A work in progress project to create all of Pokemon Diamond’s game logic, procedural world generation, and unstoppable AI from scratch in Python.
<current progress ~= 200 hours>
Game-playing adversarial Artificial Intelligence is a form of machine learning generally characterized as a time and compute limited model for simulating competitive behavior. In the context of Pokemon, that intelligence can be further defined as the ability of a turn-based agent to choose actions that, combined with unknown player actions, result in a maximum payoff for the agent.
Given this setup, my goal is to create a PokemonAgent that may be given a game state including agent PokemonTrainer, adversary PokemonTrainer and associated Pokemon objects, and effectively infer the optimal action in constant time relative to the number of available actions.
The Berkeleymon engine runs a Pokemon game by parsing Location objects as 2 dimensional arrays of tiles processed by a GameBoard engine that updates player location, sprite batches, and executes overlays like TextBox objects and Encounter (battle) objects. The overworld is a 1:1 sprite copy of Pokemon Diamond.
The player sprinting in the overworld, with the reachable area rendered at 40hz by the GameBoard.
By using a tile system and offset tracking, the player can freely navigate this 2d world. Upon triggering an encounter (such as finding a wild Pokemon in the grass), rendering and I/O control are ceded to the Encounter object and a new PokemonAgent is initialized.
Main battle menu, showcasing all player actions.
Move battle menu, with moves colored by type.
As in the images above, the player actions consist of attacking with one of four moves, switching to one of up to five other Pokemon, or using one of around 100 items.
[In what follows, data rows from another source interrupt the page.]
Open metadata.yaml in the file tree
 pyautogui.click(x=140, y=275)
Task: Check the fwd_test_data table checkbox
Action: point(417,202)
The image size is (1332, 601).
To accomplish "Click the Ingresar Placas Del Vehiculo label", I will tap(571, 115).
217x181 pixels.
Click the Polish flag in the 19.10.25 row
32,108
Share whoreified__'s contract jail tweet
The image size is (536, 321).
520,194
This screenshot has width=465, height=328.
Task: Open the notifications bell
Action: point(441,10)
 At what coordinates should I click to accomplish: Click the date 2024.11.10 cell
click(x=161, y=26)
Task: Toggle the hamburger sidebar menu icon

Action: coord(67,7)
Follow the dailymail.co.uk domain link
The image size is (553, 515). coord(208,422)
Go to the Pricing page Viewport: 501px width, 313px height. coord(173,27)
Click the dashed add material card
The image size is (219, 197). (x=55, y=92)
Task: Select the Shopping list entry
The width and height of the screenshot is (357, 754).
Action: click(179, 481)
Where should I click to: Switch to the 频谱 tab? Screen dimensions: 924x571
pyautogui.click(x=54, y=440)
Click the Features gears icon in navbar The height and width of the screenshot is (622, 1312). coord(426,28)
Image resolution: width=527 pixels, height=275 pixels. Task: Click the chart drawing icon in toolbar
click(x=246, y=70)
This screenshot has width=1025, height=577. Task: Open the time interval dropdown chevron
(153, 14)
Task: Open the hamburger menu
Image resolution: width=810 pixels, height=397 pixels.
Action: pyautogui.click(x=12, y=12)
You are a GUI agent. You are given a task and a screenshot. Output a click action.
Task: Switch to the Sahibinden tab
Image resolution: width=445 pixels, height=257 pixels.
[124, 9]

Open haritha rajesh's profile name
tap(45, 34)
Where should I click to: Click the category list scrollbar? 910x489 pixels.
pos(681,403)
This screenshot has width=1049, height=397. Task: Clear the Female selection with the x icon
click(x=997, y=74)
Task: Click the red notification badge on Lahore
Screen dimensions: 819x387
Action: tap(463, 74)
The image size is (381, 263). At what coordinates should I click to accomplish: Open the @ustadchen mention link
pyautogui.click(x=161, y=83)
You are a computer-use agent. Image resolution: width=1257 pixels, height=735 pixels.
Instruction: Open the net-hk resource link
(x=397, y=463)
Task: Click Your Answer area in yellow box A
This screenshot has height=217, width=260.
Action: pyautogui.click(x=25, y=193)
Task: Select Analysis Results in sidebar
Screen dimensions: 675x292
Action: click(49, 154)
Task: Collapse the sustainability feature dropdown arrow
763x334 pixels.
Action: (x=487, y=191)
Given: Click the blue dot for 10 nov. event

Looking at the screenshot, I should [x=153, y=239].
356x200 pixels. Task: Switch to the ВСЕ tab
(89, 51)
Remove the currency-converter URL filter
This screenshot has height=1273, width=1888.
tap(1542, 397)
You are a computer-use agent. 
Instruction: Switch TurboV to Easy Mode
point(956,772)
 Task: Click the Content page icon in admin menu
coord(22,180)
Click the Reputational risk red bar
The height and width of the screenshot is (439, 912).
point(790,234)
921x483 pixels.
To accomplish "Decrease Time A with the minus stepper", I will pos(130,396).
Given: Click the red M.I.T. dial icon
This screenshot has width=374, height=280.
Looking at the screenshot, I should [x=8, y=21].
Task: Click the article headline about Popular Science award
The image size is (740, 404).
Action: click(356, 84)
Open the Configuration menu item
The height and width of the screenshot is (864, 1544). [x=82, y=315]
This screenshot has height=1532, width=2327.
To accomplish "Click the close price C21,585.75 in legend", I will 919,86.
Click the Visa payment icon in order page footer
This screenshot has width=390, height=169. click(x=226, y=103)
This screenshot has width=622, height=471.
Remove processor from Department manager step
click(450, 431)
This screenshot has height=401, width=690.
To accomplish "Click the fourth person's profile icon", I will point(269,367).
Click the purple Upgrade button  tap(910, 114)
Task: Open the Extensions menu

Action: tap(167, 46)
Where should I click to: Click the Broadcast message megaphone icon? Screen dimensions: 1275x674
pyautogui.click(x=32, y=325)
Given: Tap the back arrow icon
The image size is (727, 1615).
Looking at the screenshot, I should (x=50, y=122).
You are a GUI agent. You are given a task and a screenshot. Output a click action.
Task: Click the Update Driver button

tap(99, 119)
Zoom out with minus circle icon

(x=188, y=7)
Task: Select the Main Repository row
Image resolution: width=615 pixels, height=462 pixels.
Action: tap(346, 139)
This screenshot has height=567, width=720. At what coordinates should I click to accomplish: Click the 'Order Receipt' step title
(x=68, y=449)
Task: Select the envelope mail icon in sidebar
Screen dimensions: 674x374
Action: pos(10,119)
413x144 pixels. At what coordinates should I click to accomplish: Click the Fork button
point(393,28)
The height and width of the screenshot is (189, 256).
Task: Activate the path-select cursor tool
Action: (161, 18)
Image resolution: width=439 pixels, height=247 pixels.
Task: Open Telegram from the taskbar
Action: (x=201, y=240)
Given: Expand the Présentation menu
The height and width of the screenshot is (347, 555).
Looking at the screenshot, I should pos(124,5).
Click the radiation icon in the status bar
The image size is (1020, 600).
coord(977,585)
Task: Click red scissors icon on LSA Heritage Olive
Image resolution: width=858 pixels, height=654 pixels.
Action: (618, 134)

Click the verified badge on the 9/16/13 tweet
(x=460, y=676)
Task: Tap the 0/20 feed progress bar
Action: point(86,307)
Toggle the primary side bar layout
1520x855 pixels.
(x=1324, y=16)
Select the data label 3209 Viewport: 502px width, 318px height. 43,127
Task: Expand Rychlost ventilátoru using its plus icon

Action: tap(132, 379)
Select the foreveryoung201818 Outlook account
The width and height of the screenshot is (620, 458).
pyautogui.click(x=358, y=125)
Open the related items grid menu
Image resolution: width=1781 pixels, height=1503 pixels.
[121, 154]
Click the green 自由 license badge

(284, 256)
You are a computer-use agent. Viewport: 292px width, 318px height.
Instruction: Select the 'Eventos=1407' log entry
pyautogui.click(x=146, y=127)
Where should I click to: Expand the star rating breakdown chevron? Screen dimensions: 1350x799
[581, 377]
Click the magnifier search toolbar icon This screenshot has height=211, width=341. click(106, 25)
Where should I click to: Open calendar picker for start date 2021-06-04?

While an agent may not, the player may also choose to run from a (wild) encounter.
Thus, the state space of a Pokemon battle is ≥ $110^{2n}$, where $n$ represents the number of turns before the battle is decided, as both players independently make one of up to 110 choices $n$times. To showcase how enormous this state space is, a battle lasting only 3 turns may proceed in up to 1,771,561,000,000 different ways (that’s almost 2 trillion).
Assuming a player will take no more than 5-10 seconds before deciding upon an action, exploring the entire state space in that time is infeasible. Additionally, due to the unknown probability distribution of the adversary (player), it is also not feasible to elect a strategy before the battle begins. Thus, the models that I will explore in this paper all revolve around using rollouts or probabilistic tree search to explore as much of the relevant state space as possible.
This agent is the template for all future models, and chooses a legal action at random given the game state. While it can query the GameBoard to know information about its own and its adversary’s actions, it simply chooses randomly from among the legal actions for the agent.
class RandomLegalAgent:
"""An AI agent to do battle with a Pokemon team"""
def __init__(self, board):
...
...
def get_valid_actions(self, curr_mon = None, curr_trainer = None):
"""Returns all valid actions the agent may take."""
...
return all_actions
def get_valid_adversary_actions(self, curr_mon = None, trainer = None):
"""Returns all valid actions the player may take"""
...
return all_actions
def action(self):
"""Take a random legal action."""
all_actions = self.get_valid_actions()
return np.random.choice(all_actions)
This agent behaves poorly then, as it’s unable to ascertain any kind of value to its moves without understanding the state of the adversary.
From the RandomLegalAgent, my next model intended to perform a Monte Carlo Tree Search type series of simulations with as little asymptotic complexity as possible.